Çevreye ve tüketime olan bakış açımız da ivedilikle değişecektir. Covid-19 travmasının toplumları, gelecekteki iklim felaketlerine karşı kendilerini savunmak için makul ölçülerde kitlesel tüketim kültürü üzerindeki kısıtlamaları kabul etmeye zorlayacaktır. Onlarca yıldır, endüstriyel faaliyetlerimizle artan tüketim iştahımızla birlikte gezegenin birçok doğal alanını işgal ederek vahşi türleri bizimkine daha yakın küçük yerlerde sıkışmaya zorladık. SARS-COV2 gibi hayvan mikroplarının ve hatta Ebola ve Zika virüslerinin insan vücuduna geçmesine ve salgınlara neden olmasına sebep olan da buydu. Teorik olarak, hayvan atıklarının hayvanların bedenlerinde kalması için endüstriyel ayak izimizi küçültmeye ve vahşi yaşam ortamını korumaya karar verebiliriz. Evrensel temel gelir ve zorunlu ücretli hastalık izni gibi meselelerin uluslararası arenada daha çok tartışıldığını göreceğiz.

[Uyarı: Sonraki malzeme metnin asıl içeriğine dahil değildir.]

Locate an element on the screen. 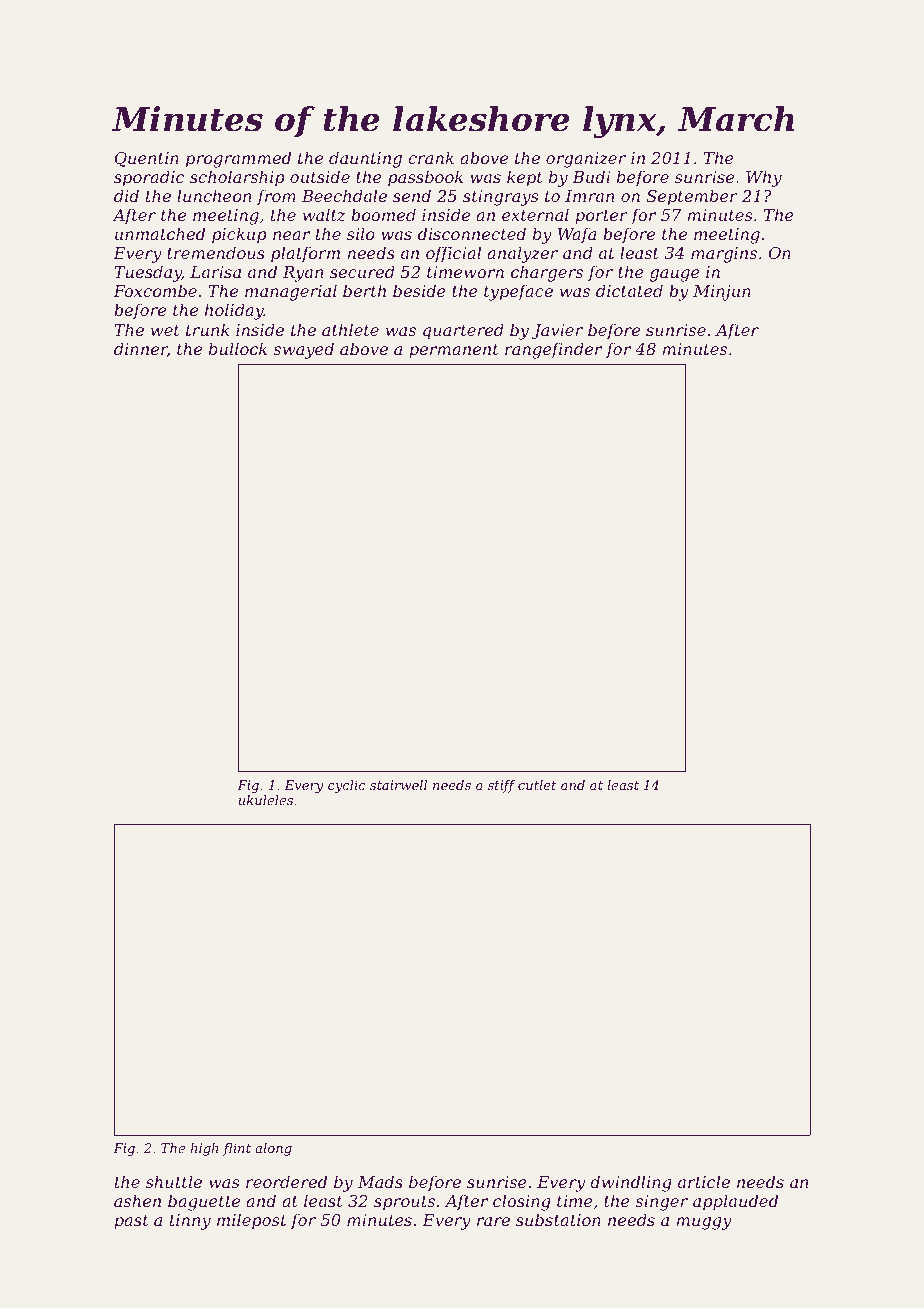 Image resolution: width=924 pixels, height=1308 pixels. stiff is located at coordinates (502, 786).
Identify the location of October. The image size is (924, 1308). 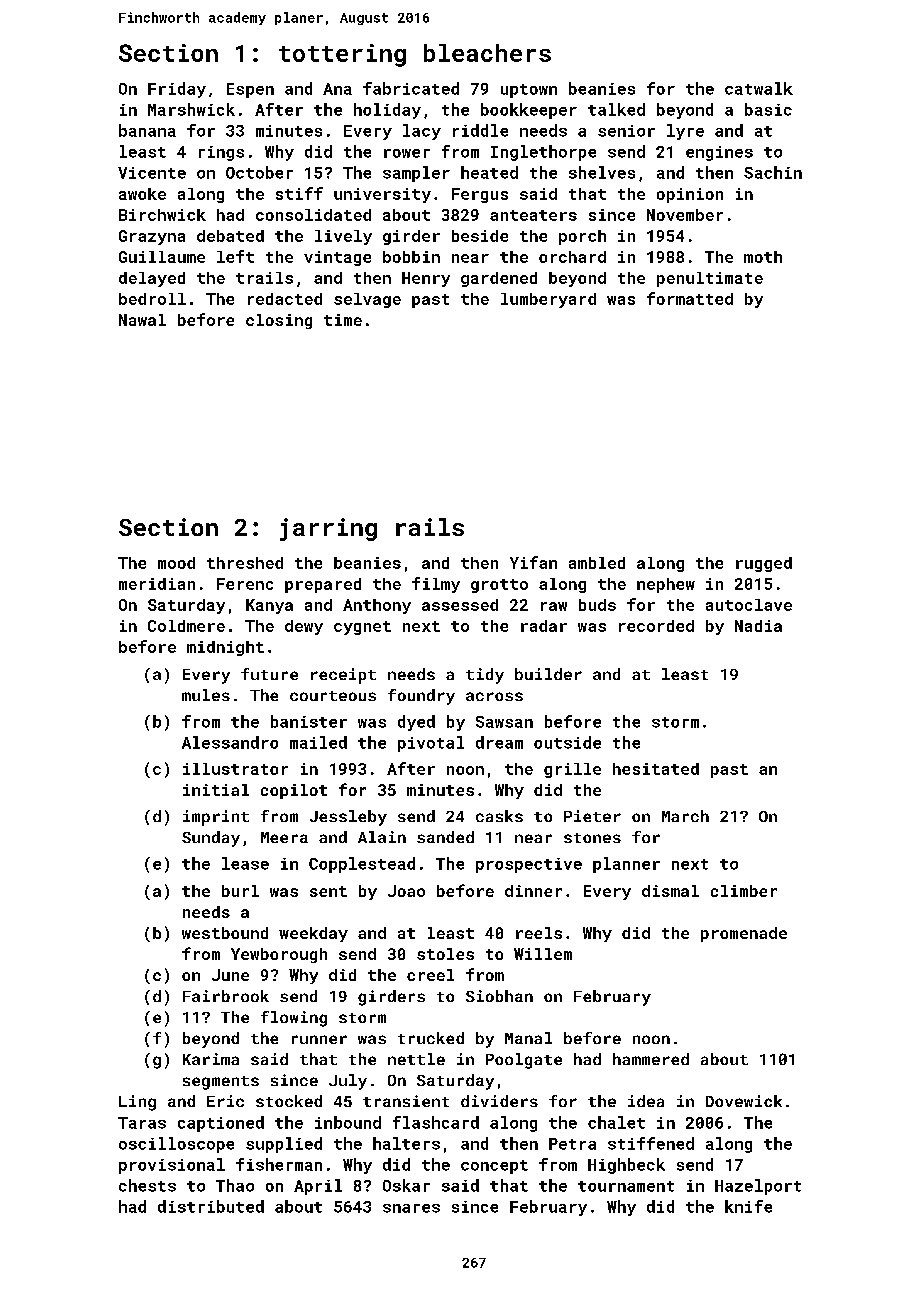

Artık birçok mücadelemizi tüm Dünya olarak ortak veriyoruz. Çözümse yine ortaklıktan doğru olacaktır. Dünyanın bir diğer tarafındaki Çin’de yaşanan bir talihsiz sağlık açığının tüm dünyayı durdurduğunu gördük. Böylelikle birbirimize daha bağlı, bağımlı ve entegre olduğumuzu hissedebiliriz. Nasıl yaşadığımız, neye inandığımız, ne dilde konuştuğumuz, hangi kültürden ve ülkeden geldiğimiz farketmeksizin ortak bir kaderi yaşıyoruz. Bu gerçeği içselleştirdiğimizde, daha farklı, umut dolu ve yaşanılabilir bir Dünya’ya uyanacağız.